**ACTIVITY**
Among the entries below, one stretch runs from the line that contains "Task: Open the browser extensions puzzle icon" through the line that contains "Click the 创建计算实例". Repeat that stretch exactly, ends included, and only that.

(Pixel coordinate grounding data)
- - - -

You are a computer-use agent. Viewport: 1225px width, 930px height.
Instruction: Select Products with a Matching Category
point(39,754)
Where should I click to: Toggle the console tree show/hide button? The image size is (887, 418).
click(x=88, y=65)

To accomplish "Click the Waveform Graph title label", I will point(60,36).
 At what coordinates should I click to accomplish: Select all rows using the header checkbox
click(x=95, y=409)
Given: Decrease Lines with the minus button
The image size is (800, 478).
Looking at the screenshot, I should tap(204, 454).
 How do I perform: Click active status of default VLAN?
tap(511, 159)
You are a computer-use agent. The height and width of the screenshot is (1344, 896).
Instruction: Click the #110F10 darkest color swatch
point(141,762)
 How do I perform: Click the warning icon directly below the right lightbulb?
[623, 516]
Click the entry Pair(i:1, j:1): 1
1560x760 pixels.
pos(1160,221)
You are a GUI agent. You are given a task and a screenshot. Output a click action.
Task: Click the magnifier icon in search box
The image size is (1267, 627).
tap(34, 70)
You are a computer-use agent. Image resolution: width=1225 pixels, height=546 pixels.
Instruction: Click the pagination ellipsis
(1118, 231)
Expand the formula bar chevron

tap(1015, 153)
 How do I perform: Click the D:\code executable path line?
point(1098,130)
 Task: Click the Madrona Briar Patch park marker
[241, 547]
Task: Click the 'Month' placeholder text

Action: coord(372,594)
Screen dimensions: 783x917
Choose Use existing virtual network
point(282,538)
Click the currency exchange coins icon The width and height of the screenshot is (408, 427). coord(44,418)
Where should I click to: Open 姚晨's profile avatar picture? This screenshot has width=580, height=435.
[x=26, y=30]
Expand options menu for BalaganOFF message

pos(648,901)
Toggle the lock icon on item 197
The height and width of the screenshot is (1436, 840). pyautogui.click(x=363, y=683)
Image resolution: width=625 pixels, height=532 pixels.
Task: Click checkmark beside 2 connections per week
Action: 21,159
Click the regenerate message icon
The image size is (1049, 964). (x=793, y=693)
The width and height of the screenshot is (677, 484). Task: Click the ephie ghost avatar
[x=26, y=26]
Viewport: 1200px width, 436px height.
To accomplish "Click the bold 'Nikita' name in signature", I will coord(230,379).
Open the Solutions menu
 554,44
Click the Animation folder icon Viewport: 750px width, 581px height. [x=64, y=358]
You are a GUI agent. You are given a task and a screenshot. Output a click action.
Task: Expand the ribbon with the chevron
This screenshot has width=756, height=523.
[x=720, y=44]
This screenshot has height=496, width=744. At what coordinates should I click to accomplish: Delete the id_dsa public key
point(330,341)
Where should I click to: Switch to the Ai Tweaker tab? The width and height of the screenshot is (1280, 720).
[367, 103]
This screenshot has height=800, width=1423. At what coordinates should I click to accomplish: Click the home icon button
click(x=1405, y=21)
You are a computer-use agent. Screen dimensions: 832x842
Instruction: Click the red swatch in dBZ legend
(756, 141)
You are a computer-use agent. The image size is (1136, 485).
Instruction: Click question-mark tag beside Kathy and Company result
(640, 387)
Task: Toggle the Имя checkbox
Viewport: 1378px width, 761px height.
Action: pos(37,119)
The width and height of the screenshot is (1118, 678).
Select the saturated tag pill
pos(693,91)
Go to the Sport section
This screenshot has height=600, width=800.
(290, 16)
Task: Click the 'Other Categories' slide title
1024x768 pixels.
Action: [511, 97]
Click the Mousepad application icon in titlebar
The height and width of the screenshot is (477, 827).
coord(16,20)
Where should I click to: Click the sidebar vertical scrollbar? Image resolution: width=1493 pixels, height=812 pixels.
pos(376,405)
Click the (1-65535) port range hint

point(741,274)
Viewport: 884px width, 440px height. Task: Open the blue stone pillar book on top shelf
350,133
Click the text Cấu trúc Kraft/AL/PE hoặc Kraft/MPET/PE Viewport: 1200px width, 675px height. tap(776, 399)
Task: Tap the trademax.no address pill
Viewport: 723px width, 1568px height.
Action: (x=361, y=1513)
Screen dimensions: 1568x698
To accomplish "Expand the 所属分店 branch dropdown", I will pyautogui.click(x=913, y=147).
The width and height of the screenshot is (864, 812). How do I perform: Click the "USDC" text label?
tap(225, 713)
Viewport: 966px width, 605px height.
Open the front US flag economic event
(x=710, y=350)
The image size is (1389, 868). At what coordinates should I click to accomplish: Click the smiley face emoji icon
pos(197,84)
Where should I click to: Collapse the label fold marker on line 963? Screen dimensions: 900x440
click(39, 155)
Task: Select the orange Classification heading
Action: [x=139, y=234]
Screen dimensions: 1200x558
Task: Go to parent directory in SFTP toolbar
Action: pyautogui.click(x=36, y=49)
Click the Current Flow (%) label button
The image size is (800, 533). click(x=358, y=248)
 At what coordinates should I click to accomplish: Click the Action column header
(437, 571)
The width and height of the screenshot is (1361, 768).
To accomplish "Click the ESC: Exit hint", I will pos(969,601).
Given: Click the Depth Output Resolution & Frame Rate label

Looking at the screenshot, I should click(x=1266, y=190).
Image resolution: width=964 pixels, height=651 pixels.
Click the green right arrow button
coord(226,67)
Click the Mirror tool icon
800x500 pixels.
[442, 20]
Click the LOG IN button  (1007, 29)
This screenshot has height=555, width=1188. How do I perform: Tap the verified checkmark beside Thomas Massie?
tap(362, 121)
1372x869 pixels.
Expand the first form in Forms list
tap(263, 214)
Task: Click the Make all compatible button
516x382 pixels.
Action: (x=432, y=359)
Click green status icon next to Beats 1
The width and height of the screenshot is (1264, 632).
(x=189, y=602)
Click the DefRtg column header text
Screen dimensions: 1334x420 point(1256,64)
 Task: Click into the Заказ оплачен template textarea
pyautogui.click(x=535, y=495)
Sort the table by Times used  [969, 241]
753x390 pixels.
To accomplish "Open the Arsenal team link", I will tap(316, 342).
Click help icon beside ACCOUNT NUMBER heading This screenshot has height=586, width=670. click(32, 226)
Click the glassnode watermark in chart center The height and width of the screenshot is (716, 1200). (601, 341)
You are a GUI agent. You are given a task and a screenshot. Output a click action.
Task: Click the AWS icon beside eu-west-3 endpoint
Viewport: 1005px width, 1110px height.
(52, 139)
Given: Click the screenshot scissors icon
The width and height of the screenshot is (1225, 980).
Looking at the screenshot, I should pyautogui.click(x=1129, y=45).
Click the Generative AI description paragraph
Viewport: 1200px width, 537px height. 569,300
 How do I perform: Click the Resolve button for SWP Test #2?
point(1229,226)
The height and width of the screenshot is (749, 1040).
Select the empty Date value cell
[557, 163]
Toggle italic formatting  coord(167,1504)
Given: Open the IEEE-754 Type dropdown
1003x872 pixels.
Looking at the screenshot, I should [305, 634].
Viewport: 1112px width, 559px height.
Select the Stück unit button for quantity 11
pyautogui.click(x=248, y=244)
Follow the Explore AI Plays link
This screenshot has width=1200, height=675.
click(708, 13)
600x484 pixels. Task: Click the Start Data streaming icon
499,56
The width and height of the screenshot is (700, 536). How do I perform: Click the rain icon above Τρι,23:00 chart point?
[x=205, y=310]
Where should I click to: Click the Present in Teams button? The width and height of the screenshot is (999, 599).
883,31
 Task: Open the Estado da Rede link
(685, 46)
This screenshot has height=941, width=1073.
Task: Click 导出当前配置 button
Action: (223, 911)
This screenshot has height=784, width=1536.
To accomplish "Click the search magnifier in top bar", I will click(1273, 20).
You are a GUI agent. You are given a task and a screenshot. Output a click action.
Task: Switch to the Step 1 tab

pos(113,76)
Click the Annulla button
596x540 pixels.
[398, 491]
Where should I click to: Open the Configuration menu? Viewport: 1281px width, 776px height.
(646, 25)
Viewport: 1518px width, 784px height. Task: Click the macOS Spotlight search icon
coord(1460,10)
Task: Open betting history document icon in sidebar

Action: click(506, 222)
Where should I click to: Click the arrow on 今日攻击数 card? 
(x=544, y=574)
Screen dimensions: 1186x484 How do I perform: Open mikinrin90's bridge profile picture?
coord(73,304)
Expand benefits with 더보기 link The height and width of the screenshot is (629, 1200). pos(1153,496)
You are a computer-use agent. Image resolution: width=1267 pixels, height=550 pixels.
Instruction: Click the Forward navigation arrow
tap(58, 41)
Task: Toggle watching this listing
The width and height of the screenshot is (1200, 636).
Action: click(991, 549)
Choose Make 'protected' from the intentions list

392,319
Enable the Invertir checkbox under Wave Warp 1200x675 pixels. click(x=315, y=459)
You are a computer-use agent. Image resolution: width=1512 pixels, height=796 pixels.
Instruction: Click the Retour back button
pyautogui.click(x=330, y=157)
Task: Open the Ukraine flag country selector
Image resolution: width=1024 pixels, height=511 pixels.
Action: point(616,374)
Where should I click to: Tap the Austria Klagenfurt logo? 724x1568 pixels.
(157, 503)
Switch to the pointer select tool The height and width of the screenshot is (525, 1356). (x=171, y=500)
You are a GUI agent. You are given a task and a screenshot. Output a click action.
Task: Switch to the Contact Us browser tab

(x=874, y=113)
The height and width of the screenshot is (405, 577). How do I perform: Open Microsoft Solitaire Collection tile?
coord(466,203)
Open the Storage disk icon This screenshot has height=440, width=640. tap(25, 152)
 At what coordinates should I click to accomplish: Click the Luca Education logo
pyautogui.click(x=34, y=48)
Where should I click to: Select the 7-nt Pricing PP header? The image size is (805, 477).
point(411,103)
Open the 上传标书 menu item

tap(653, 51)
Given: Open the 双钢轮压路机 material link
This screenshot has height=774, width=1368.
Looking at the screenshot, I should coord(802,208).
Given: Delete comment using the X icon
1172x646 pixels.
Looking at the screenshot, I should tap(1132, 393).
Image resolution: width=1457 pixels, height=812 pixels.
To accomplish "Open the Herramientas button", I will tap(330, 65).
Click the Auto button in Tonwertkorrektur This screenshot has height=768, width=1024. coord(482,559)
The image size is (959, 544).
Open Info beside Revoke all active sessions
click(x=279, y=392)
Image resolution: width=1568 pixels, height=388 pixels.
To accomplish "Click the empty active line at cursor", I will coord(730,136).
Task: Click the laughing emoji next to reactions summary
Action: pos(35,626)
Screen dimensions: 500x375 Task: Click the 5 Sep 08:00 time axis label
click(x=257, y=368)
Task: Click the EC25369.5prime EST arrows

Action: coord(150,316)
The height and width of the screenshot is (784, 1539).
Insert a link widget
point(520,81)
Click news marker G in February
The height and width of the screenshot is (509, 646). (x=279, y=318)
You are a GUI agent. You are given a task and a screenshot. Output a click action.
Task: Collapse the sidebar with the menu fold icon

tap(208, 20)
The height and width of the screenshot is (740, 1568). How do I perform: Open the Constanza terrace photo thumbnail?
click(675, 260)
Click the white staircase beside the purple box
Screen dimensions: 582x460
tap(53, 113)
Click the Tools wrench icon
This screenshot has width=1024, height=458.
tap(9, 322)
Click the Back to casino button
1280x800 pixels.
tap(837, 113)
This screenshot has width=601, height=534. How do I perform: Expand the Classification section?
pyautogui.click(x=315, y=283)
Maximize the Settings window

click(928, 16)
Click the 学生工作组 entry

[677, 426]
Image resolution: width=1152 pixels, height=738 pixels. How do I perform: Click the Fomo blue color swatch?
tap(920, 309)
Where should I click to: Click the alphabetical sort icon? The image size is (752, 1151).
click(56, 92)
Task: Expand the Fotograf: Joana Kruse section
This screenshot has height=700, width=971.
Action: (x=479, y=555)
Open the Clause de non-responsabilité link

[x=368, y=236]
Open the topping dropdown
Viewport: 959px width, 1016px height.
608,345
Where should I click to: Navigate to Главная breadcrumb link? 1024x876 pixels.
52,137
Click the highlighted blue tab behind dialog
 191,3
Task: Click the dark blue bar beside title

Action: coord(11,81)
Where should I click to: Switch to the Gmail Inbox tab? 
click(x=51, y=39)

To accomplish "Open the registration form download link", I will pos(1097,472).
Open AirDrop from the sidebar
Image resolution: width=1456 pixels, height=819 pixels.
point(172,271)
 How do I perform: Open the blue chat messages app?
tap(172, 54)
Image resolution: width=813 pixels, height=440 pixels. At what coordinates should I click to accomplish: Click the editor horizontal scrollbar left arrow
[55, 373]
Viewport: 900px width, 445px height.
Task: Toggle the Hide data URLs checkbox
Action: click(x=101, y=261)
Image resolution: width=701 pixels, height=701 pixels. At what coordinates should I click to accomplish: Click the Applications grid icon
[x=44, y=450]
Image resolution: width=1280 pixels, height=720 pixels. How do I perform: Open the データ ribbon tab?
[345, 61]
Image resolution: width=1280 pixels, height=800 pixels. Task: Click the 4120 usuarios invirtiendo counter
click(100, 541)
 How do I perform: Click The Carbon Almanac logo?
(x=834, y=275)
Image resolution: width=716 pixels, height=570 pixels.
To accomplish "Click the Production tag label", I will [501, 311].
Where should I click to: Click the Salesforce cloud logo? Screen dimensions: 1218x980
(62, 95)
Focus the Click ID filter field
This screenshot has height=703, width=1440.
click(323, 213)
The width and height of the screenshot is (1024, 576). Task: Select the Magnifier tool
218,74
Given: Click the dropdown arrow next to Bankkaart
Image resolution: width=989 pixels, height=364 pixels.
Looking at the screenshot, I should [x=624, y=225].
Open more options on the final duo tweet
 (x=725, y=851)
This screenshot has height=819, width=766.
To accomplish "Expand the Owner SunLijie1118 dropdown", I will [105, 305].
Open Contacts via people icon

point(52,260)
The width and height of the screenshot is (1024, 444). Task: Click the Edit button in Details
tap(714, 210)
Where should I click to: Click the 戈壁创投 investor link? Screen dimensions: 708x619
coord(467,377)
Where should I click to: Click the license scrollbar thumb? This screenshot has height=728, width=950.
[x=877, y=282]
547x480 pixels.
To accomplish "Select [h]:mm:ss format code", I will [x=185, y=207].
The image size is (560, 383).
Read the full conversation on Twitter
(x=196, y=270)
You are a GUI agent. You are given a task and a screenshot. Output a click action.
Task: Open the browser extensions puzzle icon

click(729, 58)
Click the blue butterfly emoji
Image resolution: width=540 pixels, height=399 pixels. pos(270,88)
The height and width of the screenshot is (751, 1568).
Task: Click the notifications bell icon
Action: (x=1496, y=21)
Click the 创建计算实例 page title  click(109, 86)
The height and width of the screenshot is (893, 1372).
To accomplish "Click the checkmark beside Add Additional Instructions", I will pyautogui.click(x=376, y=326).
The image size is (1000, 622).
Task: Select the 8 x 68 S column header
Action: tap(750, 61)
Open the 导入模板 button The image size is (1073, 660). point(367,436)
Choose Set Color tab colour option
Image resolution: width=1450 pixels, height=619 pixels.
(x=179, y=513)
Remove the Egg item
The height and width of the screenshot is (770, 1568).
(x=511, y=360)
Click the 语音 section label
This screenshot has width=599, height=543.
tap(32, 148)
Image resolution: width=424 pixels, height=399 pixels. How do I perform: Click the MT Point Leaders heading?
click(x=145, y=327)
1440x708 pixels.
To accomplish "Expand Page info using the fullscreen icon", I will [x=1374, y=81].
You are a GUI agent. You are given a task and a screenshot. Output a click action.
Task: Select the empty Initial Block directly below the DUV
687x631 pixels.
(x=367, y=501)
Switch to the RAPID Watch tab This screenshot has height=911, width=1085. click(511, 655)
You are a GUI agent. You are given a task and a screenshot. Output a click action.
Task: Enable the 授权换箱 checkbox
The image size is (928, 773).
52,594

- - - -

**EXERCISE RESPONSE**
Task: Open the browser extensions puzzle icon

click(729, 58)
Click the blue butterfly emoji
Image resolution: width=540 pixels, height=399 pixels. pos(270,88)
The height and width of the screenshot is (751, 1568).
Task: Click the notifications bell icon
Action: (x=1496, y=21)
Click the 创建计算实例 page title  click(109, 86)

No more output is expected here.